## [Selected extract]
Theory Behind the Diffusion Models


In previous articles, we have explored an image generation technique using the GAN network. However, in the world of generative models, utilizing diffusion models to generate images has now become a new trend. In Jan 2020, a paper titled Denoising Diffusion Probabilities Models introduced a diffusion-based probability model for image generation. The term diffusion is borrowed from thermodynamics. The original meaning is the movement of particles from a region of high concentration to a region of low concentration.

This idea of diffusion inspired machine learning researchers to apply it to denoising and sampling process. In other words, we can start with a noisy image and gradually transforms an image with high-levels of noise into a clear version of the original image. Therefore, this generative model, is referred to as a denoising diffusion probability model.

In this post, we will explore the theory behind diffusion models and dive deeper into three key processes:

  • The forward process: transforming an image into noise
  • The training process: learning to reverse noise back into an image
  • The sampling process: generating images from noise

These concepts will help us build a strong foundation for understanding diffusion models, which will later be applied to learning stable diffusion models.

Entries for locating words and elements
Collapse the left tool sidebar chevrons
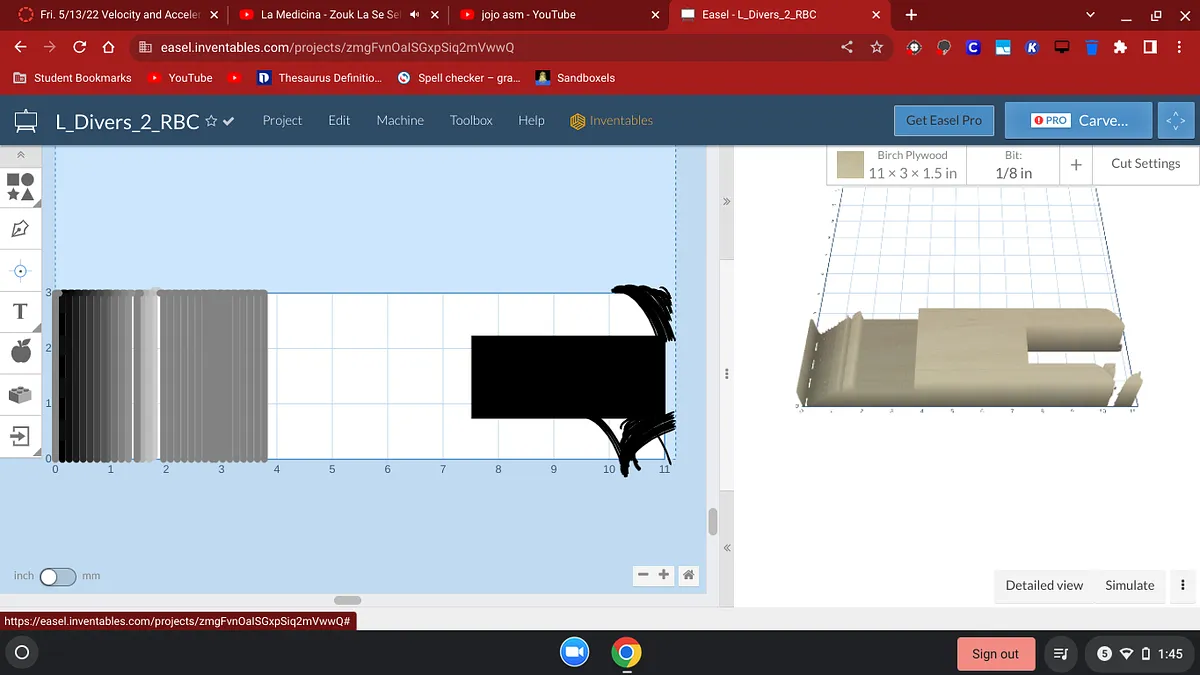 pyautogui.click(x=20, y=156)
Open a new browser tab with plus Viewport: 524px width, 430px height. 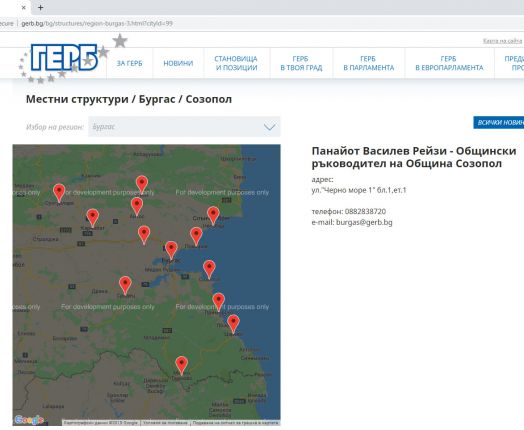click(40, 7)
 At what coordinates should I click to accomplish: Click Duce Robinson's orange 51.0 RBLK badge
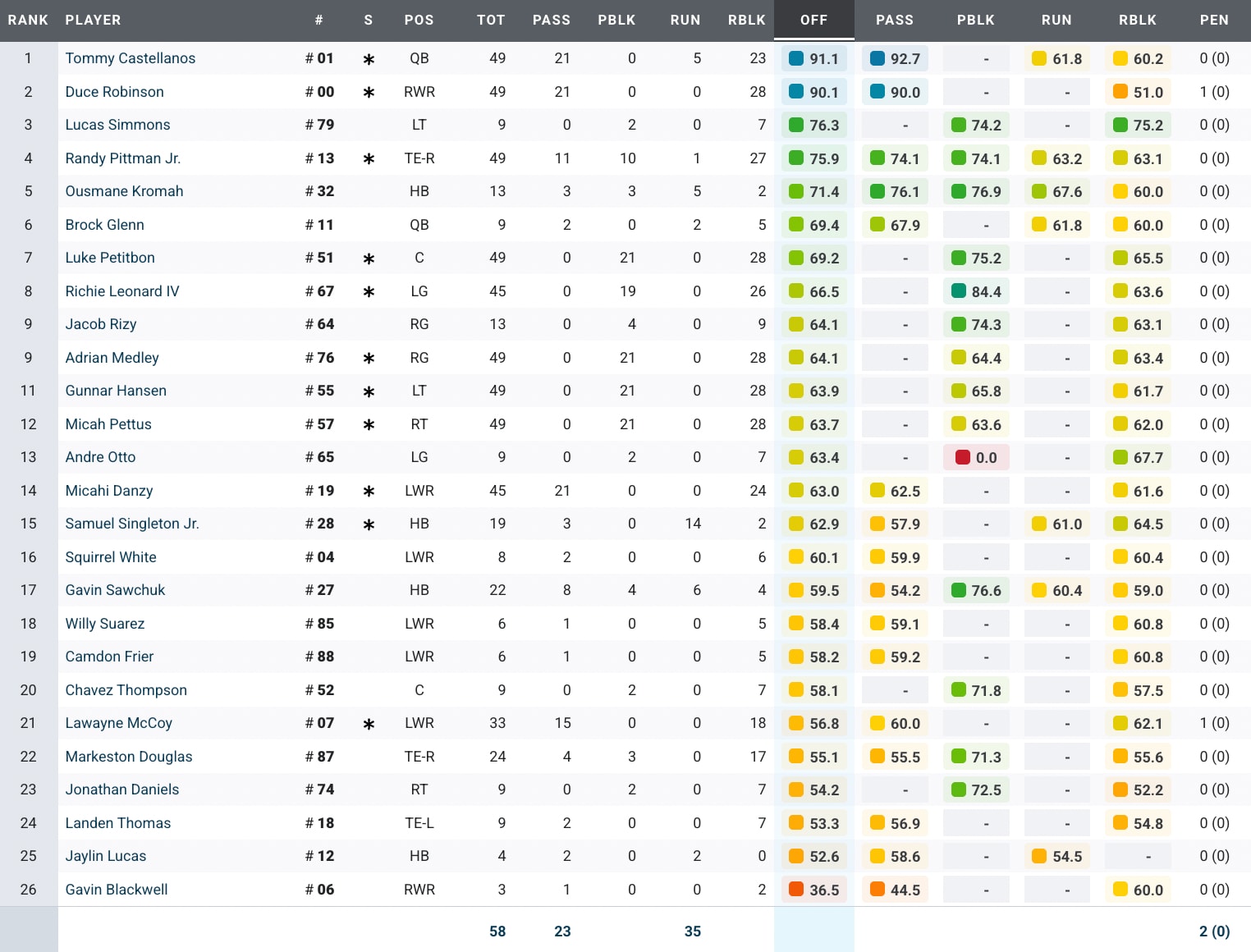point(1138,92)
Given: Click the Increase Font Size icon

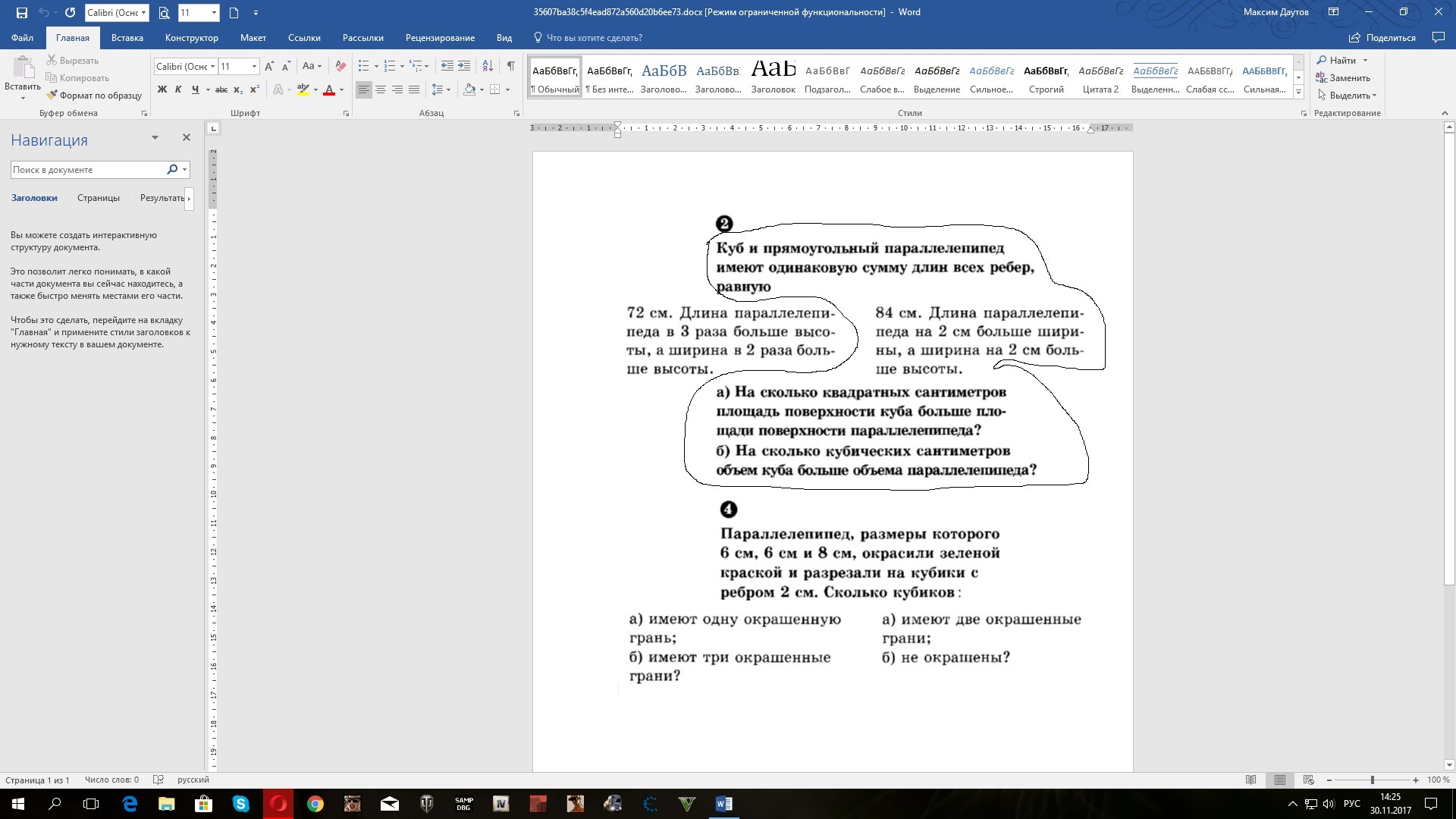Looking at the screenshot, I should tap(269, 66).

## [Work to do]
**a)** Condense the paragraph of the article on diffusion models that begins "In previous articles, we have explored" into a short bulleted list that keeps its main facts.
**b)** Transcribe the article on diffusion models from "In previous articles, we" up to and including "of low concentration.", keeping every character unchanged.
The data have no role in this work.

## [Task-by-task results]
**a)**
- Earlier articles covered image generation with the GAN network, but using diffusion models to generate images has become a new trend among generative models.
- In Jan 2020, a paper titled Denoising Diffusion Probabilities Models introduced a diffusion-based probability model for image generation.
- The term "diffusion" comes from thermodynamics, where it means the movement of particles from a region of high concentration to a region of low concentration.

**b)**
In previous articles, we have explored an image generation technique using the GAN network. However, in the world of generative models, utilizing diffusion models to generate images has now become a new trend. In Jan 2020, a paper titled Denoising Diffusion Probabilities Models introduced a diffusion-based probability model for image generation. The term diffusion is borrowed from thermodynamics. The original meaning is the movement of particles from a region of high concentration to a region of low concentration.